━━━ Data supplied ━━━

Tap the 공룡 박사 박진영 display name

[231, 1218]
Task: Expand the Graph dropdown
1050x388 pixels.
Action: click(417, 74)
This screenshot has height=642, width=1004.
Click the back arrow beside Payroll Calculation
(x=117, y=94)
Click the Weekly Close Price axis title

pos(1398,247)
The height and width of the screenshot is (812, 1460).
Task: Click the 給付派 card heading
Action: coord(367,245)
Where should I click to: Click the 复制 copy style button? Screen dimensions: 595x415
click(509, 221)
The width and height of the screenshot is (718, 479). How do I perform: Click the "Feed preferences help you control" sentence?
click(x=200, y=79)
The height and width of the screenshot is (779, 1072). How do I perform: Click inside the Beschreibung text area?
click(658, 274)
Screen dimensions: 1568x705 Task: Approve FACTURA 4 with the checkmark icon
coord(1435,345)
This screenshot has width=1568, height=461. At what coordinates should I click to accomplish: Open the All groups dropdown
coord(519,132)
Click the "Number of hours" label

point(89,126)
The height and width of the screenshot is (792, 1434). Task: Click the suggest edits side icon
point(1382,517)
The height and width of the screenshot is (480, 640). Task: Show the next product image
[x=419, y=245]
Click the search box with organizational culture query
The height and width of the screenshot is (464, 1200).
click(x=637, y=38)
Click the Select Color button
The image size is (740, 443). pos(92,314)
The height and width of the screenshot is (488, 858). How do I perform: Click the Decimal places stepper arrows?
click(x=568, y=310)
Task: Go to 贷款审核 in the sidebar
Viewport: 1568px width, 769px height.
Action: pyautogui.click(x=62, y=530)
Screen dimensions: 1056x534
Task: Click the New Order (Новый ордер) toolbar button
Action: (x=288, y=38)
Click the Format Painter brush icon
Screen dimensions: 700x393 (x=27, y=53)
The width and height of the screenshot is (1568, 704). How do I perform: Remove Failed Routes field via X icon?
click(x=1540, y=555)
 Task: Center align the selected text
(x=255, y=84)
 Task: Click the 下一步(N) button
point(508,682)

━━━

Rewrite all of the material above, swapping each occurrence of "dropdown" for "menu" and leaving everything else unchanged.

Solution to this exercise:
Tap the 공룡 박사 박진영 display name

[231, 1218]
Task: Expand the Graph menu
1050x388 pixels.
Action: click(417, 74)
This screenshot has height=642, width=1004.
Click the back arrow beside Payroll Calculation
(x=117, y=94)
Click the Weekly Close Price axis title

pos(1398,247)
The height and width of the screenshot is (812, 1460).
Task: Click the 給付派 card heading
Action: coord(367,245)
Where should I click to: Click the 复制 copy style button? Screen dimensions: 595x415
click(509, 221)
The width and height of the screenshot is (718, 479). How do I perform: Click the "Feed preferences help you control" sentence?
click(x=200, y=79)
The height and width of the screenshot is (779, 1072). How do I perform: Click inside the Beschreibung text area?
click(658, 274)
Screen dimensions: 1568x705 Task: Approve FACTURA 4 with the checkmark icon
coord(1435,345)
This screenshot has width=1568, height=461. At what coordinates should I click to accomplish: Open the All groups menu
coord(519,132)
Click the "Number of hours" label

point(89,126)
The height and width of the screenshot is (792, 1434). Task: Click the suggest edits side icon
point(1382,517)
The height and width of the screenshot is (480, 640). Task: Show the next product image
[x=419, y=245]
Click the search box with organizational culture query
The height and width of the screenshot is (464, 1200).
click(x=637, y=38)
Click the Select Color button
The image size is (740, 443). pos(92,314)
The height and width of the screenshot is (488, 858). How do I perform: Click the Decimal places stepper arrows?
click(x=568, y=310)
Task: Go to 贷款审核 in the sidebar
Viewport: 1568px width, 769px height.
Action: pyautogui.click(x=62, y=530)
Screen dimensions: 1056x534
Task: Click the New Order (Новый ордер) toolbar button
Action: (x=288, y=38)
Click the Format Painter brush icon
Screen dimensions: 700x393 (x=27, y=53)
The width and height of the screenshot is (1568, 704). How do I perform: Remove Failed Routes field via X icon?
click(x=1540, y=555)
 Task: Center align the selected text
(x=255, y=84)
 Task: Click the 下一步(N) button
point(508,682)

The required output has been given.